Concernant le scientifique interrogé dans le film, de qui s’agit-il ou si c’est un personnage fictif, qui représente-t-il ?
Toutes les voix, celle du pêcheur, du scientifique et de la poétesse sont documentaires. En même temps, il s’agit de figures, l’idée étant de travailler sur des archétypes dans le sens de grands schèmes, un peu à la manière d’une fable dans laquelle chaque personnage va apporter un éclairage différent sur le sujet. La voix du scientifique est celle de l’écologue Florent Lamiot avec qui la discussion a été passionnante. Cela m’a permis de poser un regard à la fois scientifique et poétique et de poser la question : est-ce que la notion d’étranger a un sens dans le règne animal ? Un registre d’image est dédié à cette voix, un logiciel qui trace les déplacements de silures. Évidemment, cette technologie n’existe pas dans la recherche scientifique, nous avons donc imaginé un visuel avec un graphiste. Il y a là-dedans une exagération. Il est d’ailleurs plus facile d’imaginer cette technologie utilisée par exemple dans un film d’espionnage pour tracer des hommes, ce qui résonnait avec le parallèle avec l’étranger.
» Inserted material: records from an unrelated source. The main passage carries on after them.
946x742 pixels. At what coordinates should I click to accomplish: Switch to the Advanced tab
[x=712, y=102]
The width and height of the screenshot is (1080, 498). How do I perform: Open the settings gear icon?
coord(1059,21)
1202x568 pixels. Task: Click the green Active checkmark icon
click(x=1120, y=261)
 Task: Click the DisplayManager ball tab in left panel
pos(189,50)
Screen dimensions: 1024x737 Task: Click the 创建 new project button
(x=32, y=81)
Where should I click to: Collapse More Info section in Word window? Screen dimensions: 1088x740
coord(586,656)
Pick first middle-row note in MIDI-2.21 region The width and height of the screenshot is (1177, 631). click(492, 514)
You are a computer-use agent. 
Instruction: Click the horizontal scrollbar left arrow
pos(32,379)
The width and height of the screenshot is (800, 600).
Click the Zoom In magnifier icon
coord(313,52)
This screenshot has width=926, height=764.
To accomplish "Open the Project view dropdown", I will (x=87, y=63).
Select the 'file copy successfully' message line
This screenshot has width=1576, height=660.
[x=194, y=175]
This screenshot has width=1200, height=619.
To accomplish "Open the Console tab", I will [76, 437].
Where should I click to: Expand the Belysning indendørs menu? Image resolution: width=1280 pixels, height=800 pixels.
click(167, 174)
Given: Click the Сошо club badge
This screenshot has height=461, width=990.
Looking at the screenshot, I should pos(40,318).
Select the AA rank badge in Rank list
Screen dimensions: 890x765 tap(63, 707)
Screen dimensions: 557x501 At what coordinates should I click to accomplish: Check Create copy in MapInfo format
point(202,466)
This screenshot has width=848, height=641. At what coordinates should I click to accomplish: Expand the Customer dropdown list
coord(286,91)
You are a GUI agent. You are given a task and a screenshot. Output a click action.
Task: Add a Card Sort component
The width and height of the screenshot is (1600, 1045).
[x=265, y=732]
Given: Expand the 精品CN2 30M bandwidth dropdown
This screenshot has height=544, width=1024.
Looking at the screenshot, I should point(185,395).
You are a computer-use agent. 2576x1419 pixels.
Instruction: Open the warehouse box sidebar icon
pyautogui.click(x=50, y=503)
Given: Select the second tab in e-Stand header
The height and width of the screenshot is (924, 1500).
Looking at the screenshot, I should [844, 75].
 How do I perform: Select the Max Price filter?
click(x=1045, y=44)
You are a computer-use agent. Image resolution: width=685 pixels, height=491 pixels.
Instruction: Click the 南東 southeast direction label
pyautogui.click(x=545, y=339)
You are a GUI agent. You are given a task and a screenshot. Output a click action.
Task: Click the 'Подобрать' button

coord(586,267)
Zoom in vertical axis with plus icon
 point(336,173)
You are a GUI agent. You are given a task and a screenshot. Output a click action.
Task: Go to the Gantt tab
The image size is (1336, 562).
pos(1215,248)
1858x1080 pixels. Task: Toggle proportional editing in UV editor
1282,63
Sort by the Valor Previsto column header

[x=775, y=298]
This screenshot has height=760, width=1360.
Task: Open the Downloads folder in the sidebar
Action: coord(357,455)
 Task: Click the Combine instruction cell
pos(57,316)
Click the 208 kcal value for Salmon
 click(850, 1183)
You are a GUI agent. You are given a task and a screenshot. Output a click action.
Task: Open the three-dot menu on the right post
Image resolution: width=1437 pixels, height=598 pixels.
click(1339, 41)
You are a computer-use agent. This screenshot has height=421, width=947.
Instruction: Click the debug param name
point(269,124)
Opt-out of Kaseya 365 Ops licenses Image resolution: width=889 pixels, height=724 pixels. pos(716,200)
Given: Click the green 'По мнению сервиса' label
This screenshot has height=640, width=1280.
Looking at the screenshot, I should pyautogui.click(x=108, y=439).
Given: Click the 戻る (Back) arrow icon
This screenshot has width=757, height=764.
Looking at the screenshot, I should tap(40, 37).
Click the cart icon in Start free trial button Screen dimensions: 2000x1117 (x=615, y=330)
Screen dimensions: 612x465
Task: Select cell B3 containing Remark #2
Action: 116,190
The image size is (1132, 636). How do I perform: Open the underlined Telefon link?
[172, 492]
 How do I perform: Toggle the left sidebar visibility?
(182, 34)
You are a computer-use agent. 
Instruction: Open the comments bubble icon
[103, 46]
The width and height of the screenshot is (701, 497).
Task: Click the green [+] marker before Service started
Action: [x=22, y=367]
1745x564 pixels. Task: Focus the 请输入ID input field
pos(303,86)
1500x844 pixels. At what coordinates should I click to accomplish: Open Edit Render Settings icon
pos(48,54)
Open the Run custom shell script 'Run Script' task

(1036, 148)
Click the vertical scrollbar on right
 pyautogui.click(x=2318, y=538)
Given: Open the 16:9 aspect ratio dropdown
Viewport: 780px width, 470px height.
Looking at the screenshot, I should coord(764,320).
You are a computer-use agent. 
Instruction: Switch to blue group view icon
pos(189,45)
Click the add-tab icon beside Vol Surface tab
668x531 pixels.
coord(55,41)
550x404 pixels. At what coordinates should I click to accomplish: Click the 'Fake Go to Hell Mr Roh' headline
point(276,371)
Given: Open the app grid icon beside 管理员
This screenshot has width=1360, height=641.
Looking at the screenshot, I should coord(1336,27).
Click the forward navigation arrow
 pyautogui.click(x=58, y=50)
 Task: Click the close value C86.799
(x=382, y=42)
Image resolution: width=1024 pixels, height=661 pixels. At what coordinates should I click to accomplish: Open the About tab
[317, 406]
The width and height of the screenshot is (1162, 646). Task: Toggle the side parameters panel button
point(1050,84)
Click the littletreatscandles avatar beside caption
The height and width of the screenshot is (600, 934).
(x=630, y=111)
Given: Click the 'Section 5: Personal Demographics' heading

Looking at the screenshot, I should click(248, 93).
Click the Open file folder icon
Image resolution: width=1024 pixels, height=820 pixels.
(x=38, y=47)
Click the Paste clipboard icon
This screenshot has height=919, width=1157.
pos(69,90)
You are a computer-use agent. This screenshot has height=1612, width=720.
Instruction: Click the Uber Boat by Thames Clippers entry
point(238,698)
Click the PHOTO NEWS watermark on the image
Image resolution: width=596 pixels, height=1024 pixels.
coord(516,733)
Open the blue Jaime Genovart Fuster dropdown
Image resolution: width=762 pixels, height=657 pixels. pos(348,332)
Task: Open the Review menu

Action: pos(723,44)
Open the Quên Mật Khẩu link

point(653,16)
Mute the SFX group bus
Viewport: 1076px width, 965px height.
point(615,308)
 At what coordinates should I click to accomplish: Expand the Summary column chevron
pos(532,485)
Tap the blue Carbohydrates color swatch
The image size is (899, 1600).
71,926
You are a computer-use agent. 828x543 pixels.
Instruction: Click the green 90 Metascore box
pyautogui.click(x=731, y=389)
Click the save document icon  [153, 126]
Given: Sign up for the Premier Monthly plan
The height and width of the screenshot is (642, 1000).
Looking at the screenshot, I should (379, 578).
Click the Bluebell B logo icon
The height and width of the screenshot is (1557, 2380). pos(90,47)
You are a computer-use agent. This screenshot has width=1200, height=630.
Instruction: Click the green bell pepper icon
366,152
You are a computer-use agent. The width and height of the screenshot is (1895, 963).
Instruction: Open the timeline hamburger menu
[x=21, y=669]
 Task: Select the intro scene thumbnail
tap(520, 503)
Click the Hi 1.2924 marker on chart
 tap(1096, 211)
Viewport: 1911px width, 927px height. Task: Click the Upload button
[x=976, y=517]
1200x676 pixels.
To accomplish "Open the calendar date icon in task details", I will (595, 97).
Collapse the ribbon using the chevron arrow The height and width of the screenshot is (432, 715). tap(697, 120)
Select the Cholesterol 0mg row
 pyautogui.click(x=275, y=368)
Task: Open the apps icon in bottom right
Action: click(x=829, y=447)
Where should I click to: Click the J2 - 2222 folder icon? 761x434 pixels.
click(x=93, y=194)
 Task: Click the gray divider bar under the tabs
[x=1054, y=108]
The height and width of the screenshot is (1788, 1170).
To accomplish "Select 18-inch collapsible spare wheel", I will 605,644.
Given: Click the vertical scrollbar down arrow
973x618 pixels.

À quel point êtes-vous intéressée par la thématique de l’Environnement et les échanges entre espèces ?
Ce n’est pas directement la thématique écologique qui a donné l’impulsion du projet. Je voulais surtout parler du rapport de l’Homme à son environnement et des projections qu’il peut faire sur la nature. Le film démarre comme un faux cours d’histoire naturelle, porté par la voix du scientifique, pour finalement aller sur un terrain plus philosophique. Le silure, ce poisson perçu comme un monstre préhistorique, devient un miroir, un double de l’Homme. Tout comme lui, il est un grand prédateur et a un fort comportement d’expansion. Certains pêcheurs le rejettent d’ailleurs, parce qu’il leur fait concurrence. Cette comparaison peu flatteuse nous pousse à réfléchir à nos propres comportements. C’était à mon sens une manière originale d’aborder la problématique écologique.
Y a-t-il des libertés que le format court métrage vous a apportées en particulier ?
Je pense que le film fait sa juste durée et c’est pour moi l’essentiel. J’aime le court métrage quand ce n’est pas une pastille ou une carte de visite pour un éventuel prochain long métrage. Certains films ne peuvent exister que dans des formes courtes qui ne laissent pas une impression de teaser mais d’un travail dense et complet. Il s’agit d’un format très libre qui permet d’expérimenter des choses qui ne tiendraient pas dans des formes plus longues. D’ailleurs, on le constate quand des réalisateurs de longs métrages continuent à faire des courts simplement parce qu’ils affectionnent ce format.
Le baiser du silure a été projeté en compétition nationale.